Hampton Beach had been a sidelight to a trip to Manchester for my wife's knitting conference and an opportunity to see her brother who lives in Massachusetts. The conference was elsewhere this year and, after we booked the trip anyway, we saw her brother and nephews when they came here for the EAA.
Thursday, August 18, 2005
We left Milwaukee just after dawn and changed planes at Chicago O'Hare for the flight to Boston. The food service was a granola bar but it's better than the airline asking us to chip in for gas. We arrived mid-day, giving us plenty of time to drive the Maine Turnpike to the outlet shopping in Freeport. The big news along the way was that the Turnpike had changed exit numbers from consecutive to mile marker. In Freeport, I managed to find some husband-seating for reading one of the books I'd brought. My wife prevails on me to look in Brooks Brothers little basement store, where I wind up buying a suit ... for $40! We refrain from buying any of the local blueberry wine, but on the way out of town do stop at a roadsign stand for a pint of those tiny sweet wild blueberries.
We arrived in Hampton Beach by evening. We checked into the Ashworth by the Sea, which name always gets that Bobby Darin song running through my head. We wanted a room with a balcony but at a relatively reasonable price, which means a balcony overlooking the kitchen exhuast fans.
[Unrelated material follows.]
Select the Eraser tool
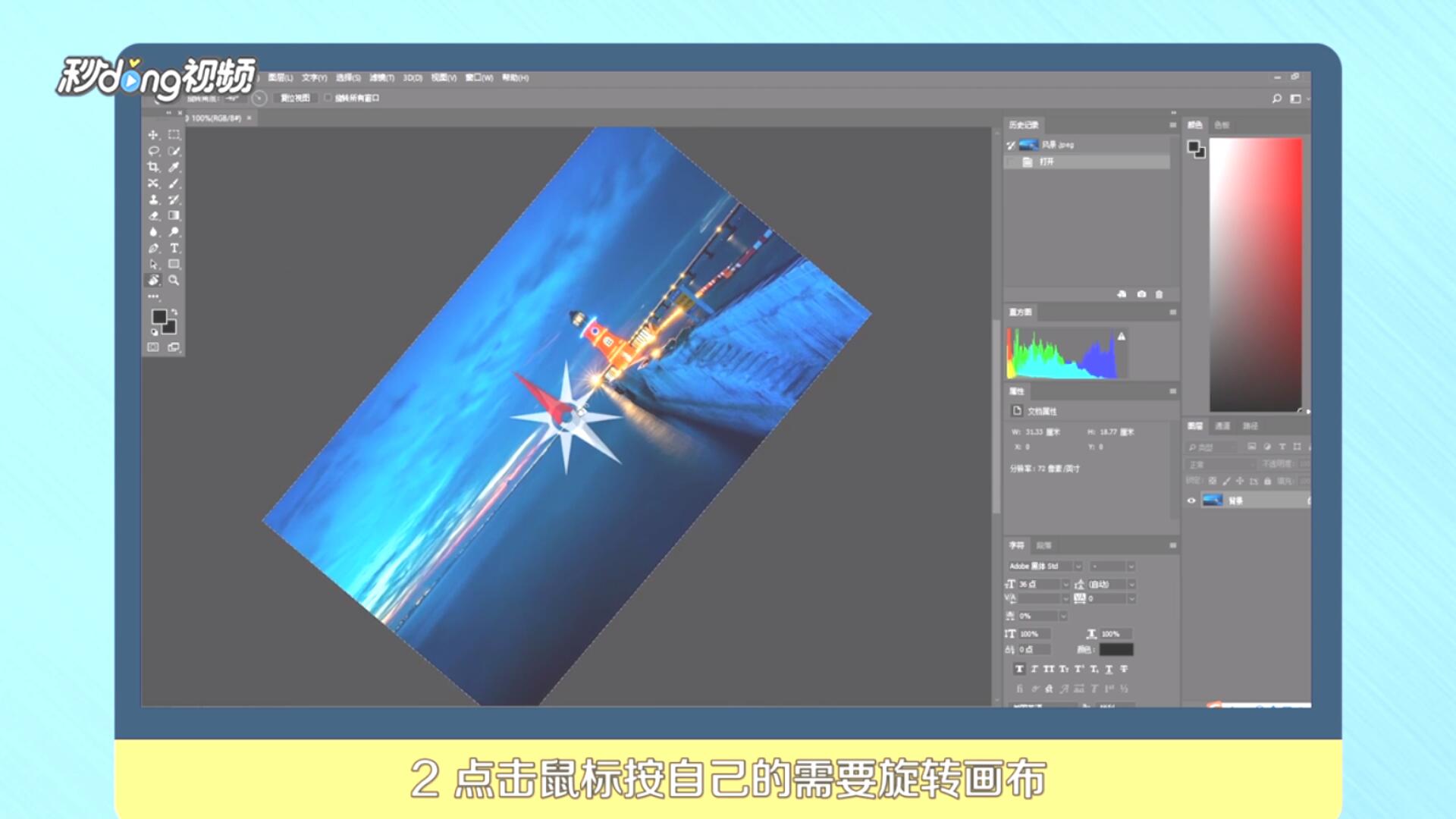1456x819 pixels. click(153, 216)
The Hampton Beach boardwalk buildings seem largely unchanged from around the 1940s. From the intervening decades, Huey Lewis and the News were on the Hampton Beach Casino marquee for Friday night. More up-to-date, some middle school boys were singing along to some hip-hop music at a storefront pizza shop, passing around a two liter Pepsi to practice for the move up to a forty ounce malt liquor.
Friday, August 19, 2005
We hit the beach, with our beach tarp we'd packed and the new SPF 15 beach umbrella and beach spade we'd bought on the boardwalk the night before. The spade made quick work of constructing a beach chair of sand. I finally conceded that the beach is not the place to try to read stuff like Joyce or Nozick, and instead passed the hours with Heinlein's Starship Troopers.
Saturday, August 20, 2005
Cooler and light rain, so we head back to Maine. Not for the outlet shopping of Freeport, but for the outlet shopping of Kittery. It seemed that, since it was not beach weather, everyone else has similar ideas, and we hit several traffic jams on U.S. 1 in the course of the day. After Kittery we stop at Douglas N. Harding Rare Books in Wells. Reasonably priced and one of the neatest and best-organized shops we've seen. Then it's on to Kennebunkport.
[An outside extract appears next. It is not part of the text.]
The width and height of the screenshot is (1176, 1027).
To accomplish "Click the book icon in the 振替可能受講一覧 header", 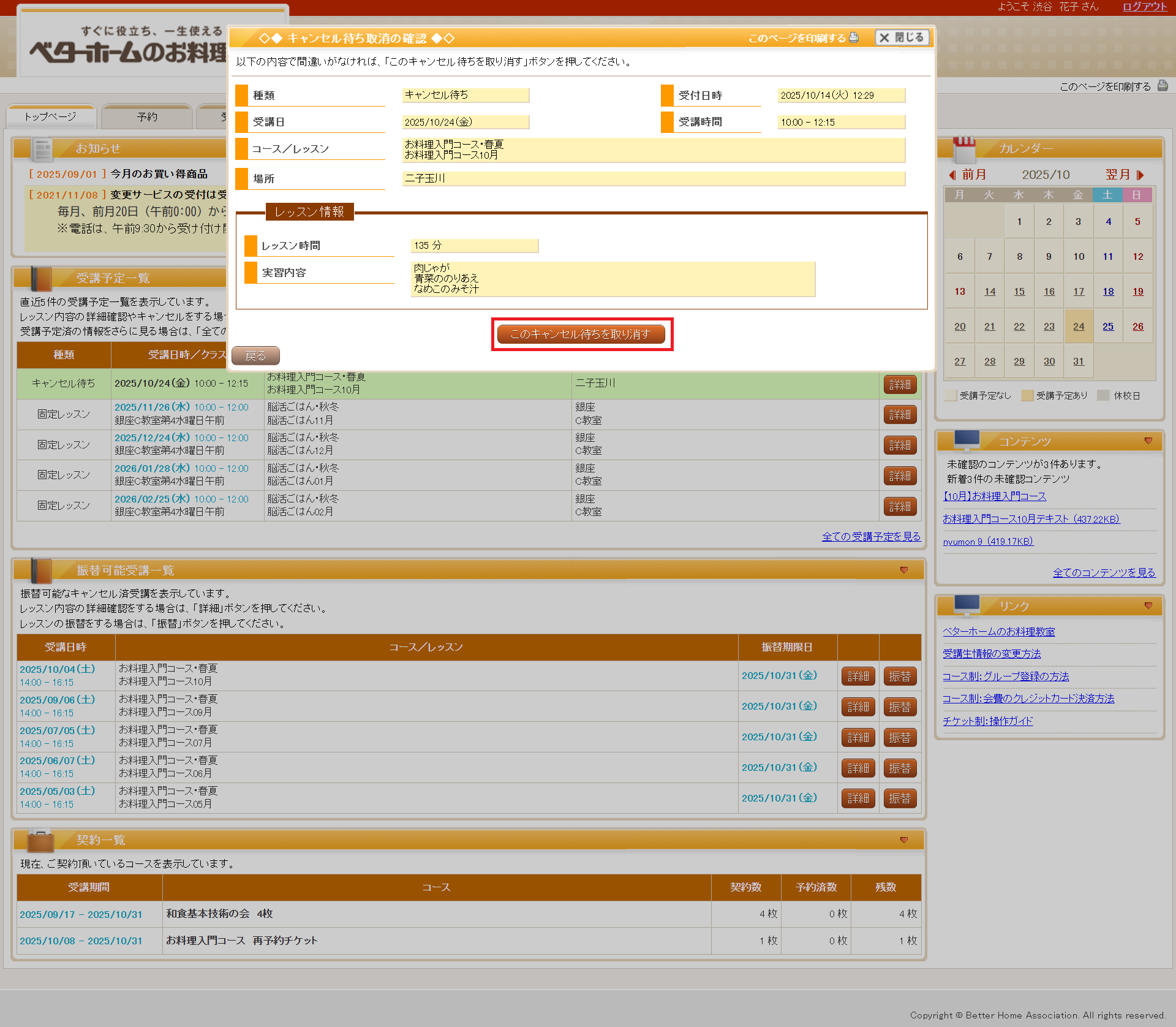I will [40, 570].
After a long search, delayed by traffic and an apparent Maine law against signs for directing visitors to local attractions, we finally find the Seashore Trolley Museum. At the entrance sits a Milwaukee County Transit System bus. The collection includes car 420 of the North Shore Line, a Chicago to Milwaukee interurban line, the main line of which ran behind by childhood home. The restored equipment is in large storage sheds. You can get a close-up view and sometimes board, but you can't see them as if they were in service. Admission includes a trolley ride of several miles though the countryside, a nice contrast after all the traffic on the way here.
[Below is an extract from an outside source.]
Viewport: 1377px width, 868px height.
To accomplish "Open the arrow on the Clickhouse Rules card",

For the drive home, we take the Turnpike, which isn't crowded, and make it in time for Mass at St. Patrick's in Hampton Beach. Except for the altar table, the interior is largely as it was throughout the 20th Century, including a communion rail. Some materials on the history of the church tell how it was built to serve the many vacationers in the area, and that it was expanded several time to serve the growing crowds. Tonight attendance is sparse, and we're on the young end of the demographics.
Sunday, August 21, 2005
We leave at dawn for Boston. Having not planned the return trip, we make at least one wrong turn. Back on track, we spot a bus marked for Logan Airport and follow it in. Another airline granola bar breakfast to Chicago, the hop to Milwaukee, and we're home, with a beach spade and another beach umbrella.